Alternatively, just go straight to the Copilot prompt…


Even the venerable Paint has gotten a new Image Creator function which does much the same thing, though annoyingly defaults to a 1:1 aspect ratio, regardless of the orientation of the canvas. In the main Copilot/Designer UI there is a little icon to change the ratio of your image from square to landscape, however it ends up generating a new image entirely.


Restyle it out

Remember all those early 2000s makeover TV shows which gave frumpy looking people another view on what to wear? Well, there’s a Restyle capability in Designer that’s so much fun to play with, you could easily spend the rest of the day mucking about with pictures to see what selfies look like in art style, how the dog would be if made of Plasticine, and so on…


Take your source image…


…then choose one of a variety of styles, and be prepared for outright weirdness or outright flattery…


Right, that’s enough of the day wasted. Get on with your work!

Tip o’ the Week 390 – Paint it black

SHOCK, HORROR!”, the internet & news media said, “Microsoft is killing Paint!”. Cue the opportunityclip_image002 to make Clippy comparisons, and reflect on a bit of software that appeared in its first version in Windows 1.0, bring out the odd eccentric who manages to produce quite amazing art using Paint (like Pat Hines, who’s tried other paint software but “never managed to ‘connect’ with it”, or Jim’ll Paint It, who paints odd scenes on request, and whose fondness for MSPaint means he prefers the WinXP version).

Most of us probably don’t use MSPaint for much these days; maybe the odd bit of clumsy touching-up of images, or using it to snip bits out of screen grabs for documentation purposes.

Here’s one use case, if you’re in the UK and want to print out a map for a walk you’re going to do – fire up MSPAINT, set the clip_image004canvas dimensions to something huge like 4096×4096 (in File / Properties), then go to Bing Maps and screen grab (WindowsKey+S, or use the Snipping Tool) the relevant sections of your planned walking route, looking at the Ordnance Survey view in the top right, and zooming in so you see the footpath details.

For longish walks, you’ll struggle to fit the whole route on one screen at the max detail level, so you’ll need to grab a bit, paste it onto the Paint canvas, move the map view, grab the next section, then using Paint, assemble the bits together like overlaying jigsaw pieces by moving your newest-pasted chunk around so it fits the rest.
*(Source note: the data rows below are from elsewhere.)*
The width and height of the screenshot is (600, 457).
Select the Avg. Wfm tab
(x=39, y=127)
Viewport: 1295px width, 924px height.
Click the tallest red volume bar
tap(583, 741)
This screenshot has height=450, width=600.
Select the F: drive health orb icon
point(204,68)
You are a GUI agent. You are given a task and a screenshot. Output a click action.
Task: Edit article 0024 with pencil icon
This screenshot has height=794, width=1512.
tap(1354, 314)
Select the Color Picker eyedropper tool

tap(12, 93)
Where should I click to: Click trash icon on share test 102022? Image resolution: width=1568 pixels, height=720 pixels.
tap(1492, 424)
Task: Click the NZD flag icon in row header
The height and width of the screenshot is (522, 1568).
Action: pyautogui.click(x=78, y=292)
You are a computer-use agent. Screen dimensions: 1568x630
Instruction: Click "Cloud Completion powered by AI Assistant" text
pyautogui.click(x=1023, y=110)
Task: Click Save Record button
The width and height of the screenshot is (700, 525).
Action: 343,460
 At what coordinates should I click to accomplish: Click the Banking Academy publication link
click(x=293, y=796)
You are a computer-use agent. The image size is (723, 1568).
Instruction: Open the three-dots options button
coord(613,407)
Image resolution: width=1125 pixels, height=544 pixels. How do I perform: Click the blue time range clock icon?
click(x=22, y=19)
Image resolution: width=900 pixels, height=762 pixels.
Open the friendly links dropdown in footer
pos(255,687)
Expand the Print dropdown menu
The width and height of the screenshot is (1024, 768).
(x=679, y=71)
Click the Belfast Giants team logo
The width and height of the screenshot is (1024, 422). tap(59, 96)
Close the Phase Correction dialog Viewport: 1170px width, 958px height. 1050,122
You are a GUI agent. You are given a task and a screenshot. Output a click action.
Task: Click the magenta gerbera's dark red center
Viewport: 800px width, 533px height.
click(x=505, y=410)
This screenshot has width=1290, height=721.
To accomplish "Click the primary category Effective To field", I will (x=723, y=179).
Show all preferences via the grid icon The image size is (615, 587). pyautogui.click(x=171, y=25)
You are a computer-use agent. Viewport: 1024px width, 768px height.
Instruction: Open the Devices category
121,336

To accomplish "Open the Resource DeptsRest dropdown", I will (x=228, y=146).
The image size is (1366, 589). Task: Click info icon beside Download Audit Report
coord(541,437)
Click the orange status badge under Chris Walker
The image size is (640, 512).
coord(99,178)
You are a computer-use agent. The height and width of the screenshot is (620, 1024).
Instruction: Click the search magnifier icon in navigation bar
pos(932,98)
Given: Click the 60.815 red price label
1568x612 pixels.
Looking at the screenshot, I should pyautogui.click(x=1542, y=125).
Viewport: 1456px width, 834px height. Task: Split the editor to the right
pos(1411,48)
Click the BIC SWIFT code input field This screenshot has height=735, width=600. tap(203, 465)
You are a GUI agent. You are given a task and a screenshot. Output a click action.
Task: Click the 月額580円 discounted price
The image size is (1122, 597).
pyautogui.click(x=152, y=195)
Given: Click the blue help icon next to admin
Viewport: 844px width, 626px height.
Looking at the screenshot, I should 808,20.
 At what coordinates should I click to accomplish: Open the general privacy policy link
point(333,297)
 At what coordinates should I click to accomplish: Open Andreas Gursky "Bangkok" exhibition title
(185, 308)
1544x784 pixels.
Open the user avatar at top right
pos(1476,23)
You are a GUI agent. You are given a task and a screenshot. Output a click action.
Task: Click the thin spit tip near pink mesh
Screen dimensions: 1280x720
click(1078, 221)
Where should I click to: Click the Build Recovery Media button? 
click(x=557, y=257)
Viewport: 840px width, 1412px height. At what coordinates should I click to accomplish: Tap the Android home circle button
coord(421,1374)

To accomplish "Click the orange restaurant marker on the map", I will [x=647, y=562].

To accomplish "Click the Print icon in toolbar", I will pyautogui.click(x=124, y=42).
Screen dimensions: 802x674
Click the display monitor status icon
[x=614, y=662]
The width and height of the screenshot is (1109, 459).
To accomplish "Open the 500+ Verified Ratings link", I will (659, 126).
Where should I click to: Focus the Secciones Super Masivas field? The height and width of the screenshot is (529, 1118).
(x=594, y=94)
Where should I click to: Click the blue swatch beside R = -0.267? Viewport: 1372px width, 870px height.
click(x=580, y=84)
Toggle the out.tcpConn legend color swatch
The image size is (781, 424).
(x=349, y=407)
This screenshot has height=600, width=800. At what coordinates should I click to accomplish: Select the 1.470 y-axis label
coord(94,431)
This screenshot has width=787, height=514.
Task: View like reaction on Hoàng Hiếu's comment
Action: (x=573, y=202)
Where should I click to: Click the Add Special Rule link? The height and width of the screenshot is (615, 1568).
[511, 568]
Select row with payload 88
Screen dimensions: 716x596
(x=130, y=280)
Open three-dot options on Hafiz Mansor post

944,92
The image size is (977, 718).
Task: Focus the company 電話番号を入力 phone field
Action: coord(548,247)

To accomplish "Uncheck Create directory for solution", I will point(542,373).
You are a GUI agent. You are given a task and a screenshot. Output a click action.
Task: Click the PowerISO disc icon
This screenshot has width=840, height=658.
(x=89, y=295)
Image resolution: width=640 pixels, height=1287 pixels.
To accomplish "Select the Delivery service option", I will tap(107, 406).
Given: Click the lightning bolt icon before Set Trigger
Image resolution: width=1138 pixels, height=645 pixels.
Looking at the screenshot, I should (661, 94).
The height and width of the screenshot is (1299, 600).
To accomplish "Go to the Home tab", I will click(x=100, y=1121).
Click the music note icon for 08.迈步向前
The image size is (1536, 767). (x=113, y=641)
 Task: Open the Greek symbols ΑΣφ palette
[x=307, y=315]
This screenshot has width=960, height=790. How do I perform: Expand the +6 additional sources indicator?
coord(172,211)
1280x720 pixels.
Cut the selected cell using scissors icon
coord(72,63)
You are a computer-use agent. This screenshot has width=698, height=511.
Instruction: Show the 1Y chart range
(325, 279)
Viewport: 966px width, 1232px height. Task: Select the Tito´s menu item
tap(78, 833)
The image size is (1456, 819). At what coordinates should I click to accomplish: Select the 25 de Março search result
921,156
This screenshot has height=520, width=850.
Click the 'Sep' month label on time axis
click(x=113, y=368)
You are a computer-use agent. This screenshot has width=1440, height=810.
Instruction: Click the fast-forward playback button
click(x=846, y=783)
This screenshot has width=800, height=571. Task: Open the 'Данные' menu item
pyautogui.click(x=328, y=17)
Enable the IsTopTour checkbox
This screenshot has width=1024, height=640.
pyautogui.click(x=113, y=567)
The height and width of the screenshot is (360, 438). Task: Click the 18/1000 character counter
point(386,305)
Copy the whole finished lot into a Word doc, and print.

Anyway, Paint is most definitely not dead – it’s just going to be an app that’s packaged and maybe delivered via the Windows Store, just like lots of other apps that are traditionally part of Windows and may or may not be installed by default (like Calc, Mail, Groove etc). There’s always Paint3D, too (ToW 358).

If you do need to do some more intensive image manipulation, especially of photos, there are many free options, from Adobe’s PhotoShop Express or the built-in Microsoft Photos app, which lets you carry out simple tweaks to photos you’ve acquired. For more creating and pixel-by-pixel tweaking of images, though, you’d be hard pressed to find a better value yet powerful tool than Paint.NET. It looks a bit 1990s in some respects, but it’s a simple and effective image editing tool, that has been likened to the bits of Photoshop that people like, simplified and delivered for free.

Find out more about Paint.NET here – download directly from here, and keep an eye out for a packaged version of Paint.NET hitting the Windows Store at some point, too. Who knows – maybe it will be there before MSPaint is loaded on the cart and taken away?